*TASK INPUT*:
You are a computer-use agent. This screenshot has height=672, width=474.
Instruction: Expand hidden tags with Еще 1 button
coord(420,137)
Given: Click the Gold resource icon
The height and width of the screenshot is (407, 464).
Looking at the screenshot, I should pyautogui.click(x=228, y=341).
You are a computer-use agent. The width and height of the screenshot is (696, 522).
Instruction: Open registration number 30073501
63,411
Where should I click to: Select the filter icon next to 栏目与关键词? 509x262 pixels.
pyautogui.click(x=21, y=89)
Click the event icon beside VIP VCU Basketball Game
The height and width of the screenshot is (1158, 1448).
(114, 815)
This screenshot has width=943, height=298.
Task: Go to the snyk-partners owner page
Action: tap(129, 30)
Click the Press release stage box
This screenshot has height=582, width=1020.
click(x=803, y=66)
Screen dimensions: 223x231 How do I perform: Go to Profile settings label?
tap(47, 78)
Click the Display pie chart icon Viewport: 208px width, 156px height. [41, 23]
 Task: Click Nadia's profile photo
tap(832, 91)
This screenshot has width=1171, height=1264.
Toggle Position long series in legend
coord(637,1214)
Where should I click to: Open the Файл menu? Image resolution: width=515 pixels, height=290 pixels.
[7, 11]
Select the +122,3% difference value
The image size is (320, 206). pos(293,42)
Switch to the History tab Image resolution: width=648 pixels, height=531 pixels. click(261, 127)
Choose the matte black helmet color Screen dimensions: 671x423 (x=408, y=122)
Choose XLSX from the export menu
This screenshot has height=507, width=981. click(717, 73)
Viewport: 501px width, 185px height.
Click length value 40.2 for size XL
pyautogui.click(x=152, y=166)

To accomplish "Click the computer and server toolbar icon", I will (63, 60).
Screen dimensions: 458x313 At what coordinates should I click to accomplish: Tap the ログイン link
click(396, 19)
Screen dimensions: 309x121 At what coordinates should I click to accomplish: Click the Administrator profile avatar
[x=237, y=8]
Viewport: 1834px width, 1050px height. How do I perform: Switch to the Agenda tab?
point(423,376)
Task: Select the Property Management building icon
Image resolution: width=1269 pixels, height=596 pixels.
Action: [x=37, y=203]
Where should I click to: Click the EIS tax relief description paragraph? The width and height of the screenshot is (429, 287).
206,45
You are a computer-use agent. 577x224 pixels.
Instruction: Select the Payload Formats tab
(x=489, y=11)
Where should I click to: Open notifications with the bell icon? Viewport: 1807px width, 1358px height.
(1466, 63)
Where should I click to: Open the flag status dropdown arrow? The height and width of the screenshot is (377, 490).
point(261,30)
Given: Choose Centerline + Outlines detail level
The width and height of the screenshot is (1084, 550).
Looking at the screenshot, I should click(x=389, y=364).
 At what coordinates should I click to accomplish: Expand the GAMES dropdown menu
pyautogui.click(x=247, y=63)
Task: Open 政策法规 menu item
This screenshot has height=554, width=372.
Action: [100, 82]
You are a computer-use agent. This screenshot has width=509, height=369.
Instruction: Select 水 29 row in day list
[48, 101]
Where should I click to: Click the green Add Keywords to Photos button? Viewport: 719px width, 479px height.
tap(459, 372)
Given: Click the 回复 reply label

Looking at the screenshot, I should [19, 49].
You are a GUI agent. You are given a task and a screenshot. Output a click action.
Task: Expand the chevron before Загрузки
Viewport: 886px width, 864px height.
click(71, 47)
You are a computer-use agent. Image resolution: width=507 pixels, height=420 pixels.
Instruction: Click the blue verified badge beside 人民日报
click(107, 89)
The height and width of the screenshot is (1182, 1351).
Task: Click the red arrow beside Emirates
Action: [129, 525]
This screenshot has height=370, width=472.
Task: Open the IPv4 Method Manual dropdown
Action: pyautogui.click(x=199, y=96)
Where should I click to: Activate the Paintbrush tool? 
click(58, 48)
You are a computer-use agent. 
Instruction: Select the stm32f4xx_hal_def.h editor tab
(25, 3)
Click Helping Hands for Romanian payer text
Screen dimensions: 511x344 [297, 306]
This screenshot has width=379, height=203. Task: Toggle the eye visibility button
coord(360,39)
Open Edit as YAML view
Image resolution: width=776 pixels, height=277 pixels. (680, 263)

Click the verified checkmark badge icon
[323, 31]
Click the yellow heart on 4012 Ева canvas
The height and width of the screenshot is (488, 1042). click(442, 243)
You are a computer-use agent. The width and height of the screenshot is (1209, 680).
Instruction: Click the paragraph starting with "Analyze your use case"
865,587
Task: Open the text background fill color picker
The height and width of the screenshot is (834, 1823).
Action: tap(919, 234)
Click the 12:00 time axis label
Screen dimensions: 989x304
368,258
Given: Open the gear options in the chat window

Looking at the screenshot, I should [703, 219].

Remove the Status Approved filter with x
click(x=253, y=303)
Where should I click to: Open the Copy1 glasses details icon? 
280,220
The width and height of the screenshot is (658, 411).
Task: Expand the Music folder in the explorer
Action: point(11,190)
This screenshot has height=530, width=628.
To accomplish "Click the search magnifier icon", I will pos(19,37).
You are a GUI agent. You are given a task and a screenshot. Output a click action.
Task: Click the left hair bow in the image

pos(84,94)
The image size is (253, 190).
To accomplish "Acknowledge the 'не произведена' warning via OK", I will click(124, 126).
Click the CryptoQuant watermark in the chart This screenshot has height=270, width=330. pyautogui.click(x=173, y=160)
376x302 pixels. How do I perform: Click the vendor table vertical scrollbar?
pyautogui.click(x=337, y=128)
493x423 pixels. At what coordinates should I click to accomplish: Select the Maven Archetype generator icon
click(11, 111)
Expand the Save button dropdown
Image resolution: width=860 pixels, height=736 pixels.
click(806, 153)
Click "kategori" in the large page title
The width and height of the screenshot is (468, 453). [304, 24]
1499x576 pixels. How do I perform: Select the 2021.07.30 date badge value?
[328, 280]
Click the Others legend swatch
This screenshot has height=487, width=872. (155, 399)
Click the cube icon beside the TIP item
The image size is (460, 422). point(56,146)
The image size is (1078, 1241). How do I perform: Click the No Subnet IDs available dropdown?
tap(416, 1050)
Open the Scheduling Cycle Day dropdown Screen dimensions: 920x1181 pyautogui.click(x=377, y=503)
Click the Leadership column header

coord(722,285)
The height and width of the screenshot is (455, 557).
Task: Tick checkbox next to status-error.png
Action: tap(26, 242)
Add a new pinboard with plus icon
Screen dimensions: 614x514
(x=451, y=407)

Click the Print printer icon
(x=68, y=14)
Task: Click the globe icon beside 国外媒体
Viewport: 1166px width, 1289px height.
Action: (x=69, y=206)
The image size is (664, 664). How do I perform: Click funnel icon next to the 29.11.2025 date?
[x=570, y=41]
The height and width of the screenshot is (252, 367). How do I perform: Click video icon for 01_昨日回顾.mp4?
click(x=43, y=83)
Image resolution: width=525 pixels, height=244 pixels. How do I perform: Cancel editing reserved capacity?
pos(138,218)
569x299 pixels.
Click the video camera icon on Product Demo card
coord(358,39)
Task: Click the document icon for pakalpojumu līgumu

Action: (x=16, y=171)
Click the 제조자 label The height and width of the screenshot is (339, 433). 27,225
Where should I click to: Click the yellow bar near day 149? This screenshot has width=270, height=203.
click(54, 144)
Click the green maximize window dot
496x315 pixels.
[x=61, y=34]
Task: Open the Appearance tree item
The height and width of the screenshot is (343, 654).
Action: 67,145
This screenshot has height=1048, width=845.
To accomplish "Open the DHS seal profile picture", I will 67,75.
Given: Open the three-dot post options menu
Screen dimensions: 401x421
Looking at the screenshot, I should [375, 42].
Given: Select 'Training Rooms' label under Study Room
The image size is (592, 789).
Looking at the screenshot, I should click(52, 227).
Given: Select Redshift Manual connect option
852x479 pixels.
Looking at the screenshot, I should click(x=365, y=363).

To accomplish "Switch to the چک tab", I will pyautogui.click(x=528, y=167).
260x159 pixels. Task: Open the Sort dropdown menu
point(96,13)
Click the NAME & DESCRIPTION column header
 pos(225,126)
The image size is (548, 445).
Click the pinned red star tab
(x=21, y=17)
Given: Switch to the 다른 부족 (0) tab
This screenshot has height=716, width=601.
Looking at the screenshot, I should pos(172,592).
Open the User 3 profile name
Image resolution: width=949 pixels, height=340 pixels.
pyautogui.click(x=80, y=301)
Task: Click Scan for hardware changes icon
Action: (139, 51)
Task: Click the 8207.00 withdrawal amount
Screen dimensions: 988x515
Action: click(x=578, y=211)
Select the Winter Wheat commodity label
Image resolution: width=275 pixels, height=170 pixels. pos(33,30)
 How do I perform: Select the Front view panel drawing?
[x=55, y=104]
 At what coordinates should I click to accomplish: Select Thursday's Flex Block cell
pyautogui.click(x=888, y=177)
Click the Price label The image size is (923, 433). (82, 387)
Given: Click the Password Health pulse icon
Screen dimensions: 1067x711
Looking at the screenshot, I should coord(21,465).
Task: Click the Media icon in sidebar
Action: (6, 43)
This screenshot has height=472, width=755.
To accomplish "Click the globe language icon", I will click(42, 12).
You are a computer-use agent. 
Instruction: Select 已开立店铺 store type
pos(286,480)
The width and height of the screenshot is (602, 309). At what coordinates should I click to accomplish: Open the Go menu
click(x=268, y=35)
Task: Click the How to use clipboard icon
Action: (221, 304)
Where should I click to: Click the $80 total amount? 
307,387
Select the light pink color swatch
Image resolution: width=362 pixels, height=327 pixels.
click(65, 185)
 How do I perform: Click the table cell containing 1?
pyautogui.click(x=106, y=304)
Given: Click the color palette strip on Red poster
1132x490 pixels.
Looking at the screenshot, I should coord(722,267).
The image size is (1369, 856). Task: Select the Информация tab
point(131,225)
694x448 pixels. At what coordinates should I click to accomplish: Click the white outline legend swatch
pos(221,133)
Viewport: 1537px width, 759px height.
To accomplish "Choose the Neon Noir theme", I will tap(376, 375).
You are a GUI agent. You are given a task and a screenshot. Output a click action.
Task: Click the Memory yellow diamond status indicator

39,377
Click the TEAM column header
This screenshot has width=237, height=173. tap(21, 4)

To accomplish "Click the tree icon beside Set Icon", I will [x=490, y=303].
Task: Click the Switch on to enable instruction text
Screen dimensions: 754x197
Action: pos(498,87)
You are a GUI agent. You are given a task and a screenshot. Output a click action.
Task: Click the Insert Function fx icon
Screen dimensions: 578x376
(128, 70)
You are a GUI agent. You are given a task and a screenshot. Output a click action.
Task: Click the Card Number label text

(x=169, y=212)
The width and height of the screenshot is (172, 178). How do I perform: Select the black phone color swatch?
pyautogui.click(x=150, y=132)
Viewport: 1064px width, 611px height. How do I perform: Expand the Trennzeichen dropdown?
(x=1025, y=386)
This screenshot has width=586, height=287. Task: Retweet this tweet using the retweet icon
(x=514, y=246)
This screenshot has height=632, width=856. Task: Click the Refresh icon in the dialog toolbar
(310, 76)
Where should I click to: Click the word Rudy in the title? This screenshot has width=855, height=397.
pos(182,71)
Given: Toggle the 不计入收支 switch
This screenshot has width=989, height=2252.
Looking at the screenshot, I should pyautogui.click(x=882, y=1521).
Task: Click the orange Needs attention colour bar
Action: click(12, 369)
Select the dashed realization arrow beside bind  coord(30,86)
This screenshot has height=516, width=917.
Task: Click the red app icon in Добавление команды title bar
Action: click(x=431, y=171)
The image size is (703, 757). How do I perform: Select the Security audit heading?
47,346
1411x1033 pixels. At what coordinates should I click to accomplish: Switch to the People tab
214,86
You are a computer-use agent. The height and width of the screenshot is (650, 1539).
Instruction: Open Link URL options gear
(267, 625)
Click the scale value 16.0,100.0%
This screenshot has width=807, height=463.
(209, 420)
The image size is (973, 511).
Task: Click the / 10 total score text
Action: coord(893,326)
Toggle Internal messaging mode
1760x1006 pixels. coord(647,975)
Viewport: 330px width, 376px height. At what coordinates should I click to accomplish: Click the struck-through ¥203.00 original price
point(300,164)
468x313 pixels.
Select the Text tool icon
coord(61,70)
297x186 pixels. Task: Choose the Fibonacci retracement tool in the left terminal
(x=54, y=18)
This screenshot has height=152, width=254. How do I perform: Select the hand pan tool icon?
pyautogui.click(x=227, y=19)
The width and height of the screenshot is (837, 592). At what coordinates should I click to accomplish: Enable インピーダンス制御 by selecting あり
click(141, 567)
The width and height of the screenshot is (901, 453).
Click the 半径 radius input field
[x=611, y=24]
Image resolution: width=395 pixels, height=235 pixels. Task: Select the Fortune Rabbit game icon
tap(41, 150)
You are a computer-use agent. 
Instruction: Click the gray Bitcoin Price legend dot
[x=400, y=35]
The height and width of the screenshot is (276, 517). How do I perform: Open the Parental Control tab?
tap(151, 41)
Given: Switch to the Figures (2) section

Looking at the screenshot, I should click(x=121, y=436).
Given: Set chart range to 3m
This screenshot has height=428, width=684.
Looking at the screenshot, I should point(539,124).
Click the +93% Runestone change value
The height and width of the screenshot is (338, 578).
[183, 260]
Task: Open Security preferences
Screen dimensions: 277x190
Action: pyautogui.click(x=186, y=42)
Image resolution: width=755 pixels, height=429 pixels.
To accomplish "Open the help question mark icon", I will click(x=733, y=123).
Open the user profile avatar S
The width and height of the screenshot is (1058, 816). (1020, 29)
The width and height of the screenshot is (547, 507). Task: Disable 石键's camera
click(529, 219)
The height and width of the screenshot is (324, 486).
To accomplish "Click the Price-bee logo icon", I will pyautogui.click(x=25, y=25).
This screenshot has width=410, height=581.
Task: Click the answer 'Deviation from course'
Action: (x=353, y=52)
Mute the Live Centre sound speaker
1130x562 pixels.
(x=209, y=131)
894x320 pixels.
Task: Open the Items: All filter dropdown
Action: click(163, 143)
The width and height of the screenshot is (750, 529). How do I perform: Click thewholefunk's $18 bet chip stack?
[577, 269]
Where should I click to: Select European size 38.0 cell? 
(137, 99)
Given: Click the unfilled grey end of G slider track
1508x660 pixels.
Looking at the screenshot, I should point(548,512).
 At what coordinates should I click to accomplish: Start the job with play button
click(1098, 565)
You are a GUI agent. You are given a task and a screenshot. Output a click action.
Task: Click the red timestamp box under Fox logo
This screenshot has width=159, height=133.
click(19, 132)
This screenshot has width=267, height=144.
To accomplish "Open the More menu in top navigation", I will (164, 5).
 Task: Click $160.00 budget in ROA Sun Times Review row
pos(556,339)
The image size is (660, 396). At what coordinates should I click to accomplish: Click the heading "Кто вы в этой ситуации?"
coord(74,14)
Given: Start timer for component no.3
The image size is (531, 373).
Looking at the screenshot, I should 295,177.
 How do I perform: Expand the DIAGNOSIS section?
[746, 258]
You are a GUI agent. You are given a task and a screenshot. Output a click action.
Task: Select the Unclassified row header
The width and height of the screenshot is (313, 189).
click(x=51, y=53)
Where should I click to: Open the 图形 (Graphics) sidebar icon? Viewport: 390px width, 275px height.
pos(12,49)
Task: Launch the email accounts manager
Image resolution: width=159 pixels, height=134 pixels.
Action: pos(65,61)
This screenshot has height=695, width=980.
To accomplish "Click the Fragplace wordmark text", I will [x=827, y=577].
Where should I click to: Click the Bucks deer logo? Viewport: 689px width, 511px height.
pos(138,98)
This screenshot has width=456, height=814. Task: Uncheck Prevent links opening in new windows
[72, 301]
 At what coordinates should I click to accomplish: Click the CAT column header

*TASK*:
If a line in the material above contains "tree", show that line.

*RESPONSE BOX*:
Task: Open the Appearance tree item
To accomplish "Click the tree icon beside Set Icon", I will [x=490, y=303].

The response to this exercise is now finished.